Ces femmes qu’on ne saurait voir

De la discrimination systémique à la discrimination positive, compte-rendu de la table ronde sur l’invisibilité des femmes dans la science au festival Pariscience.

— Le 6 novembre 2020

Le problème ? On n’en voit que la partie émergée.

En guise d’intro. Mettons les pieds dans le plat : un prix Nobel 2020 de chimie 100% féminin est-ce vraiment une bonne nouvelle ? demande la journaliste Giulia Foïs, spécialiste des sujets de genre, qui a animé ce débat au festival Pariscience. Réponse  : oui et non. Oui car il faut des modèles féminins… Et non car les choses auront vraiment avancé quand on ne se réjouira plus que ce soit une femme.

Excellents messieurs. Une partie du problème se situe dans les comités de sélection, selon Martina Knoop, physicienne au CNRS. Les critères d’excellence ne sont en effet pas les mêmes selon le sexe. Les hommes sont plus habitués à se mettre en avant alors qu’« on attend des femmes qu’elles soient organisées, sages, soigneuses… Elles font donc des dossiers différents et sont jugées différemment ».

Pas de ça chez nous. Les tabous autour du sexisme sont plus fort dans la recherche académique qu’en dehors, selon Alexandra Palt : « J’ai été très surprise par le niveau de déni [dans la recherche publique] il y a des choses qu’on ne pourrait plus se permettre dans le secteur privé ». Les raisons ? La verticalité de la culture académique : un être faisant partie de l’élite, objectif et rationnel, ne pourrait pas se rendre coupable de discrimination. Sauf que…

Comme un iceberg. Le sexisme ordinaire existe bel et bien en sciences, même s’il reste moins visible que les actes graves d’agressions sexuelles. Un exemple ? Le documentaire Picture a scientist retrace  l’histoire d’une doctorante harcelée moralement par son encadrant – le géologue David Marchant, licencié depuis. « On a besoin de mettre des mots », ajoute Laura Mary, à l’initiative de Paye ta Truelle.

Quatre femmes autour de la table

Martina Knoop. Physicienne, elle est investie dans de nombreuses missions au CNRS comme la coprésidence du comité-parité-égalité en 2018. Elle est aussi membre de l’association Femmes & Sciences.

Laura Mary. Archéologue-restauratrice de matériel archéologique, elle est à l’origine de Paye ta truelle. Le site accueille les témoignages de discrimination de genre et s’est récemment transformé en une expo, Archéo-Sexisme.

Alexandra Palt. Juriste de formation, elle occupe depuis 8 ans des postes à responsabilité chez L’Oréal. Son engagement pour une meilleure place des femmes dans la science est bien connu, via les prix L’Oréal-UNESCO

Marylène Patou-Mathis. Préhistorienne rattachée au Muséum national d’histoire naturelle, cette directrice de recherche (CNRS) vient de sortir un livre qui retrace l’histoire de l’invisibilité des femmes.
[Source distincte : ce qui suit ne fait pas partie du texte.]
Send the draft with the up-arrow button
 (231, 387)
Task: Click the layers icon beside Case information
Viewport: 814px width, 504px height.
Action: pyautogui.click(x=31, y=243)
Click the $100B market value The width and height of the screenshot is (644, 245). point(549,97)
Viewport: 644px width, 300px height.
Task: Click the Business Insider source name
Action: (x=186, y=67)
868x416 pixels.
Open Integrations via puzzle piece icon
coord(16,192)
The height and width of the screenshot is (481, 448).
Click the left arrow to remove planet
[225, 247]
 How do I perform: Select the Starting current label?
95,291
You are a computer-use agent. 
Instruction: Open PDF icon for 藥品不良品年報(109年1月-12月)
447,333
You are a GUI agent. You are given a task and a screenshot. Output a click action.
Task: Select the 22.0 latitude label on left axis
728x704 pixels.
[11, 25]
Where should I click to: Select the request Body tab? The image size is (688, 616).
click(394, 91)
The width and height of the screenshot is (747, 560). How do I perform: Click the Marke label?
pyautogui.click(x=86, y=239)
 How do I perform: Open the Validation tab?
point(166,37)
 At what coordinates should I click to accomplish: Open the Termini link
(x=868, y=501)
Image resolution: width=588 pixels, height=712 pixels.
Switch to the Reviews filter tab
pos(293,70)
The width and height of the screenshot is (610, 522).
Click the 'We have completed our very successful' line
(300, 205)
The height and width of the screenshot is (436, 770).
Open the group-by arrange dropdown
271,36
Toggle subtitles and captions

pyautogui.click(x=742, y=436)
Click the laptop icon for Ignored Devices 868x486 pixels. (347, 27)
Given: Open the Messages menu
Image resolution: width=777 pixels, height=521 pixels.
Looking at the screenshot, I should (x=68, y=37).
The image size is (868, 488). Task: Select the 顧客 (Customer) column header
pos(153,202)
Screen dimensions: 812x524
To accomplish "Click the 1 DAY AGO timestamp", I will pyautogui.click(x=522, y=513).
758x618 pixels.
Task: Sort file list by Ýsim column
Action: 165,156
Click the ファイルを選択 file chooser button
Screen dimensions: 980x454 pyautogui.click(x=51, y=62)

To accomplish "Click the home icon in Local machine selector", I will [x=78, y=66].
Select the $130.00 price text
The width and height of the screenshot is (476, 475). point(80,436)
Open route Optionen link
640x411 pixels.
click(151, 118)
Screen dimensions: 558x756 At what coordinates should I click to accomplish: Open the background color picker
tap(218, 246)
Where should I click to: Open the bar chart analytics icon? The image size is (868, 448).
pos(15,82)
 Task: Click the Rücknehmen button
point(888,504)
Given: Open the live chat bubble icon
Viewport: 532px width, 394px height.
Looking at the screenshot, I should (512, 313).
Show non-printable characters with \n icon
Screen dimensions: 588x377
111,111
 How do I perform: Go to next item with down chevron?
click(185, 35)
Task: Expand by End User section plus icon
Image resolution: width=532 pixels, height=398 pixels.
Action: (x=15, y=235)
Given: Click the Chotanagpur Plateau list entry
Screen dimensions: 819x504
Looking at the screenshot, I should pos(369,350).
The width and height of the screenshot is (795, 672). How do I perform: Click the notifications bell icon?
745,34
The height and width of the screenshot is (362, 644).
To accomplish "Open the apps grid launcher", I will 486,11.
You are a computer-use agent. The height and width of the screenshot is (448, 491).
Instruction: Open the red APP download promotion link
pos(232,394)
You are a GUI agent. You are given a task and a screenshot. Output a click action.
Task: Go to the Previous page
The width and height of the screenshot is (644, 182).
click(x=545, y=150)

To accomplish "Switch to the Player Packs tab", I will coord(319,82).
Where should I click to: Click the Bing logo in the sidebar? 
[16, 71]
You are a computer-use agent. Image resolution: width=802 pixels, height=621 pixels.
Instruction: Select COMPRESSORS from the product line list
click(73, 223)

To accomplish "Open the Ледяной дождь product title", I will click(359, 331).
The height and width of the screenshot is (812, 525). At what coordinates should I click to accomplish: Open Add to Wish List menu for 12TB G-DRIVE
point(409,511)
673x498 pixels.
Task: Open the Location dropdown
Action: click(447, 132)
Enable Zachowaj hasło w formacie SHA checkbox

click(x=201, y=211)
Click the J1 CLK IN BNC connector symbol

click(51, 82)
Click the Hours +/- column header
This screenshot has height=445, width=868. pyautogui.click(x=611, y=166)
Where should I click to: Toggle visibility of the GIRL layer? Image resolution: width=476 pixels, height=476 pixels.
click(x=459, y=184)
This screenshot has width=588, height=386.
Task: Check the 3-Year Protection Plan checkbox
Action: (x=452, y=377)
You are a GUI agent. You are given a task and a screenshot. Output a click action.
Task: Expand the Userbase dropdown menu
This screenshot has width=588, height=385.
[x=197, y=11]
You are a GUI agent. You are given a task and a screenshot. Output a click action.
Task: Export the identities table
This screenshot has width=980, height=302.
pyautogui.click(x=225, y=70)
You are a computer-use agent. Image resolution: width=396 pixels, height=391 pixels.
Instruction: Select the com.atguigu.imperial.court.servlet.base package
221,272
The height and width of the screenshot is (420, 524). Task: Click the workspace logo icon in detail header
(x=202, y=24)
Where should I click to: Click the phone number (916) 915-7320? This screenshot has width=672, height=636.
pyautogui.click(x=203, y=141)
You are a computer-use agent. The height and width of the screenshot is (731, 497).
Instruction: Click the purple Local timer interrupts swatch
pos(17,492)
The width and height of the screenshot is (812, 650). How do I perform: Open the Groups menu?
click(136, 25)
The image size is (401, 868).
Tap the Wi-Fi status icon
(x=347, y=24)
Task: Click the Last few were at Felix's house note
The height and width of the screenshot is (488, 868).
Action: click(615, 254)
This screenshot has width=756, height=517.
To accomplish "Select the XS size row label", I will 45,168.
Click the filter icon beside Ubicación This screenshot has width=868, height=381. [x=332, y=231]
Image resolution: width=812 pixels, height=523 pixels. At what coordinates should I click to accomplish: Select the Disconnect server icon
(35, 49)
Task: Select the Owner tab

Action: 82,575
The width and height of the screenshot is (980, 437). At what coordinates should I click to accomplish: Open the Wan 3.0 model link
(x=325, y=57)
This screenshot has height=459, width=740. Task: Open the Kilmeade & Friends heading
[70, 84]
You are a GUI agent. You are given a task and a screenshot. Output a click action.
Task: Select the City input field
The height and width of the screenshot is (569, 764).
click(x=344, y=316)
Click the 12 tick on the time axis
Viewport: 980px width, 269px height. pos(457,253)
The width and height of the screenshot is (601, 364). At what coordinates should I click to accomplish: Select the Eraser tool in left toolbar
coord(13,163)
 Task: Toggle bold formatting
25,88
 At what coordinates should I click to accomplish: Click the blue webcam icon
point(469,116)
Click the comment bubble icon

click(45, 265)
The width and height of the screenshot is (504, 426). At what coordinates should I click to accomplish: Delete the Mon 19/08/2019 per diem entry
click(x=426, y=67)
Biais invisibles. La surreprésentation masculine dans la recherche a des conséquences tangibles. Du dosage des médicaments à la reconnaissance faciale, les exemples ne manquent pas. Les biais sexistes induisent des usages non adaptés aux femmes ou à d’autres minorités. Et le ras-le-bol augmente : « Je ne laisse plus passer ce que j’aurais laissé il y a vingt ans », affirme Alexandra Palt.

Le mythe de l’auto-censure. « On dit aux femmes qu’elles sont responsables de leur discrimination. C’est le pompon ! », s’exclame Alexandra Palt. « L’auto-censure, c’est un piège et c’est culpabilisant », ajoute Marylène Patou-Mathis, préhistorienne et fait oublier des discriminations plus systémiques. Le plafond de verre ne se brisera pas tout seul : prôner la méritocratie n’est en tous cas plus suffisant. 

Les mots ne suffisent plus. On en arrive au nerf de la guerre : comment recruter autant de femmes que d’hommes ? Presque toutes sont d’accord : plus besoin de sensibilisation, « il faut passer à la vitesse supérieure », affirme Martina Knoop. La discrimination positive apparaît alors comme indispensable. Un quota de 40 % de femmes pour tous les recrutements pourrait être un point de départ, faut-il déjà qu’on l’atteigne !

Qui a peint Lascaux ?

Des guerrières aux scientifiques. La préhistorienne Marylène Patou-Mathis combat les préjugés de l’histoire : du divin au biologique, que d’arguments pour minimiser le rôle des femmes… « On n’a jamais prouvé que la grotte de Lascaux avait été peinte par des hommes mais il faudrait prouver qu’elle aurait pu l’être par des femmes ! ». De la même façon, les innovations ont toujours été attribuées par défaut aux hommes – c’est l’effet Matilda.